Biochemistry, Structural Biology
Dr. Pyle is also William Edward Gilbert Professor of Molecular, Cellular and Developmental Biology and a professor of chemistry at Yale University.
Anna Marie Pyle studies RNA structure and RNA recognition by protein enzymes. Her lab uses a combination of experimental biochemistry and crystallography to study the architectural features of large RNA molecules, such as self-splicing introns and other noncoding RNAs. This is accompanied by complementary work on RNA-dependent ATPase enzymes that bind and remodel RNA structures, with an emphasis on proteins that are involved in viral replication and host innate immune response.
Inside the cell, RNA is a molecular bag of tricks. This close chemical cousin of DNA, best known for carrying the genetic instructions to build proteins, also folds into elaborate shapes, allowing it to bind to other molecules and speed up chemical reactions. Anna Marie Pyle explores how RNA folds and organizes itself into different three-dimensional shapes that catalyze reactions essential for turning on genes. She also studies the molecular motor proteins that unwind RNA, a crucial step in the metabolic function of all organisms, and particularly in the life cycle of viruses such as hepatitis C. Understanding the way these proteins work will help scientists design drugs to stop certain viruses from reproducing.
Pyle became a chemistry devotee at an early age. Her father, a cardiologist and medical researcher, often told his daughter about his own aspirations to do basic chemistry research. As a young boy, he raided an abandoned military base for chemicals to stock his bedroom laboratory. "From the time I was a very little kid, he would regale me with stories about the incendiary experiments he did as a child," Pyle explained. "There was no question that I wanted to be a scientist, even from a young age."
Initially, Pyle set her sights on the pursuit of "pure" chemistry—inorganic chemistry with a focus on metals and metal complexes—never bothering to take a biology or biochemistry course. But as a graduate student at Columbia in the 1980s, Pyle began synthesizing metal probes that recognize and bind to DNA, with the goal of understanding how proteins that service the genome find their targets within DNA's complex double-helical structure. About the same time, Thomas Cech, former HHMI president, made a surprising discovery—for which he earned a Nobel Prize in Chemistry in 1989—demonstrating that RNA can catalyze chemical reactions, a job previously thought to be the exclusive domain of proteins. Cech's work indicated that catalytic RNAs would have to fold into unusual structures and their way of recognizing other molecules would be highly complex. Pyle decided that if she were really interested in how nucleic acids interact with other molecules, she should work with RNA. She joined Cech's University of Colorado laboratory as a postdoctoral fellow, investigating the molecular interactions that stabilize the folding of catalytic RNA.

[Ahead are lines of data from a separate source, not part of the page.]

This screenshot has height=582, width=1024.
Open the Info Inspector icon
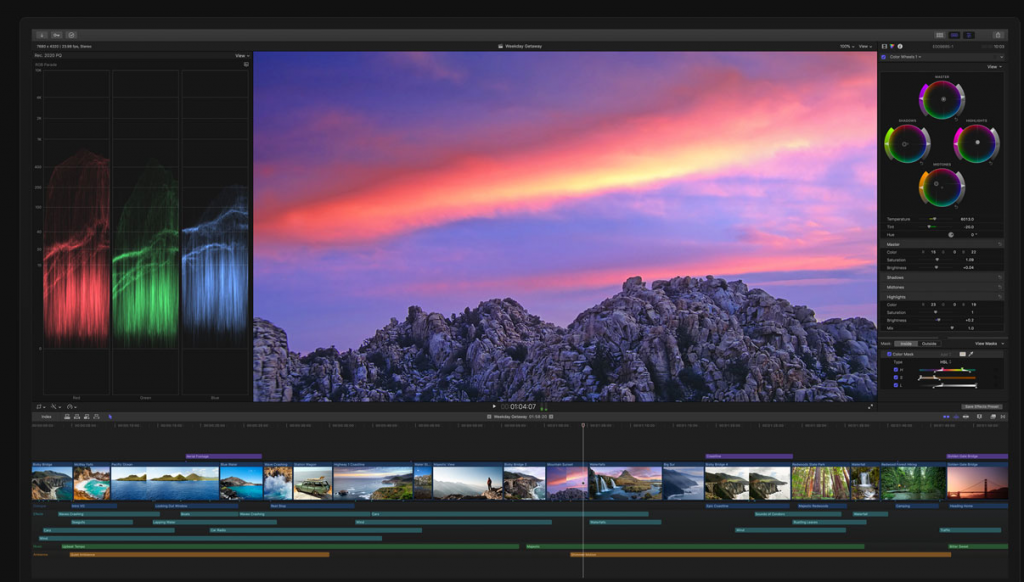click(900, 46)
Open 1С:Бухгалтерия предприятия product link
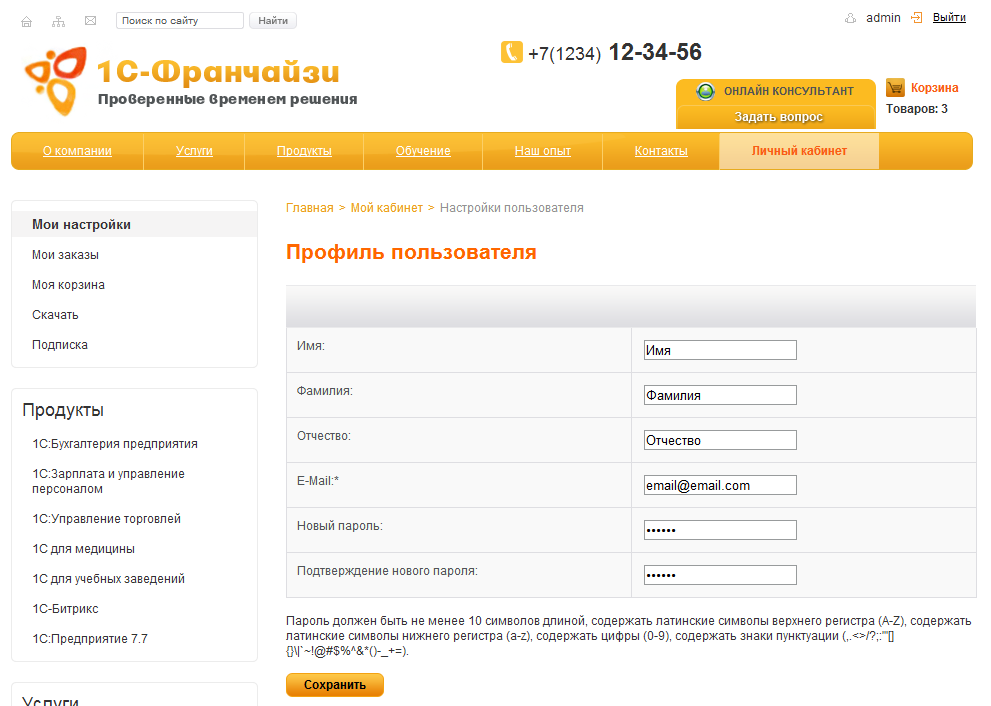991x706 pixels. [x=115, y=444]
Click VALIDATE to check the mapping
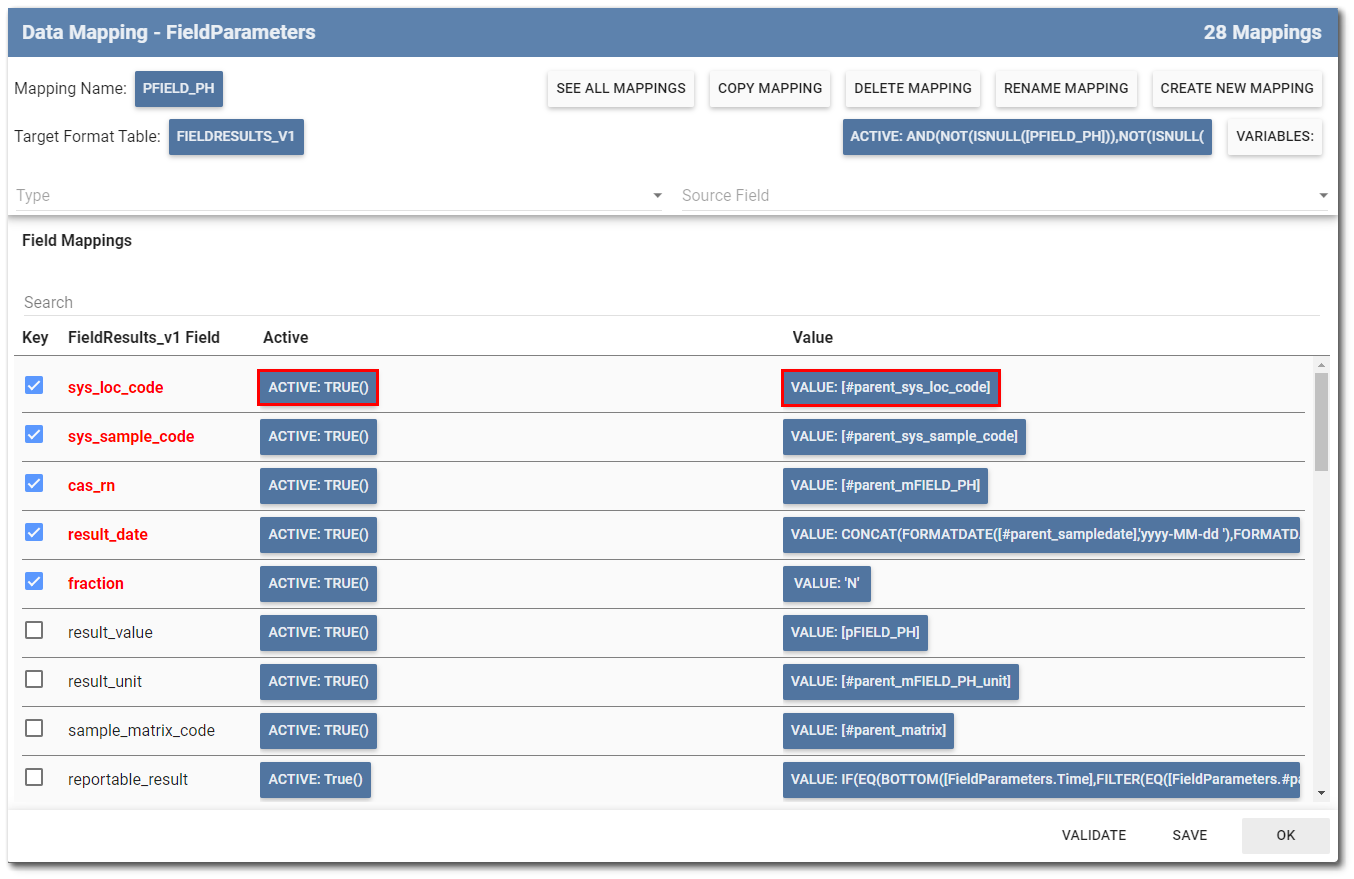The height and width of the screenshot is (879, 1354). pos(1093,835)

In her laboratory at Yale University, Pyle now studies the structures of exceptionally large RNA molecules, focusing on a family of catalytic RNAs called group II introns. Many scientists believe that these sections of RNA are the evolutionary ancestors of about a third of the DNA in the human body. Group II introns continue to affect the structure and organization of many modern genomes, facilitating evolutionary change over time. By solving the first crystal structures of group II introns, which are among the largest RNA molecules ever glimpsed, Pyle enabled us to visualize the machinery of pre-mRNA splicing at high resolution. While this work revealed the architectural organization and active-site structure of an RNA splicing machine. Pyle continues to believe that structure is only part of the story: "Although there are an increasing number of static RNA structures, we have a lot more to learn about how RNA achieves the folded state, what the molecular interactions look like, and more importantly, how it is all stabilized," she says.
Pyle also investigates a family of molecular motor proteins that bind RNA and carry out work in the cell. Some of them create single strands that can be copied or used as templates for building proteins. The family of helicases she studies is essential for the replication of hepatitis C and for the transcription of pox viruses. "It is our feeling that if you don't understand how these critical proteins work, you can't design good inhibitors for them," she says. Pyle's research shows that helicases skitter along single-stranded RNA, moving with regular, periodic steps and kicking off any proteins or other molecules impeding their movement. She has also shown that certain family members (such as the human innate immune receptor RIG-I) function as switches, rather than directional motors, and that they utilize RNA binding and ATP hydrolysis to send signals in the cell.
Pyle's investigations demonstrate firsthand the value of laboratory research. "You can make an impact on medicine and biology by doing very basic work on biomolecules," she explains. "I try to encourage people to realize that it is great to do extremely basic molecular research. In the end, it provides critical pieces of the larger puzzle."